#### Work instructions:
Rewrite the lines below as a numbered list, omitting any blank lines.

#### Extracted records:
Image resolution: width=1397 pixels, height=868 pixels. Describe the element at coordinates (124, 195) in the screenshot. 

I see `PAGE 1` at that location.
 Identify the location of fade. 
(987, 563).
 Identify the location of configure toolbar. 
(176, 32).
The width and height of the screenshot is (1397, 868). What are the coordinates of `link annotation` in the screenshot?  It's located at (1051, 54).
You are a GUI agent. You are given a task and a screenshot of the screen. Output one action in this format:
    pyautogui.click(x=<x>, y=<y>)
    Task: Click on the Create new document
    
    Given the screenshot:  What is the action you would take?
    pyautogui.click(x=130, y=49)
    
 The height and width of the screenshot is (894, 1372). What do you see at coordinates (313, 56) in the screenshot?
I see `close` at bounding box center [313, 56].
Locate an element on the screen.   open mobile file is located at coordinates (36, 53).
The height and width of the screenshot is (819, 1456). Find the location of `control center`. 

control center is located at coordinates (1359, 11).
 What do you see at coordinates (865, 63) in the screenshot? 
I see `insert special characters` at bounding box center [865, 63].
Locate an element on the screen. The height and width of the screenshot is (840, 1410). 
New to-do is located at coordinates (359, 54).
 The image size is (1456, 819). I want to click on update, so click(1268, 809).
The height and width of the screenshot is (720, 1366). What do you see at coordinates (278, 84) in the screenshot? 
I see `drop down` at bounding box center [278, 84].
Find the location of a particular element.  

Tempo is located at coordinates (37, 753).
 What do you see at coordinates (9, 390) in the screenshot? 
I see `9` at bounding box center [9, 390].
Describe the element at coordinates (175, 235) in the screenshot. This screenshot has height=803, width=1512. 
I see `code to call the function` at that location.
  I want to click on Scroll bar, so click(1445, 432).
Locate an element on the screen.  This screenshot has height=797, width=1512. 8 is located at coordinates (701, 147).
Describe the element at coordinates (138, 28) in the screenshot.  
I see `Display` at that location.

#### Response to the exercise:
1. Image resolution: width=1397 pixels, height=868 pixels. Describe the element at coordinates (124, 195) in the screenshot. 
2. I see `PAGE 1` at that location.
3.  Identify the location of fade. 
4. (987, 563).
5.  Identify the location of configure toolbar. 
6. (176, 32).
7. The width and height of the screenshot is (1397, 868). What are the coordinates of `link annotation` in the screenshot?  It's located at (1051, 54).
8. You are a GUI agent. You are given a task and a screenshot of the screen. Output one action in this format:
9.     pyautogui.click(x=<x>, y=<y>)
10.     Task: Click on the Create new document
11.     Given the screenshot:  What is the action you would take?
12.     pyautogui.click(x=130, y=49)
13.  The height and width of the screenshot is (894, 1372). What do you see at coordinates (313, 56) in the screenshot?
14. I see `close` at bounding box center [313, 56].
15. Locate an element on the screen.   open mobile file is located at coordinates (36, 53).
16. The height and width of the screenshot is (819, 1456). Find the location of `control center`. 
17. control center is located at coordinates (1359, 11).
18.  What do you see at coordinates (865, 63) in the screenshot? 
19. I see `insert special characters` at bounding box center [865, 63].
20. Locate an element on the screen. The height and width of the screenshot is (840, 1410). 
21. New to-do is located at coordinates (359, 54).
22.  The image size is (1456, 819). I want to click on update, so click(1268, 809).
23. The height and width of the screenshot is (720, 1366). What do you see at coordinates (278, 84) in the screenshot? 
24. I see `drop down` at bounding box center [278, 84].
25. Find the location of a particular element.  
26. Tempo is located at coordinates (37, 753).
27.  What do you see at coordinates (9, 390) in the screenshot? 
28. I see `9` at bounding box center [9, 390].
29. Describe the element at coordinates (175, 235) in the screenshot. This screenshot has height=803, width=1512. 
30. I see `code to call the function` at that location.
31.   I want to click on Scroll bar, so click(1445, 432).
32. Locate an element on the screen.  This screenshot has height=797, width=1512. 8 is located at coordinates (701, 147).
33. Describe the element at coordinates (138, 28) in the screenshot.  
34. I see `Display` at that location.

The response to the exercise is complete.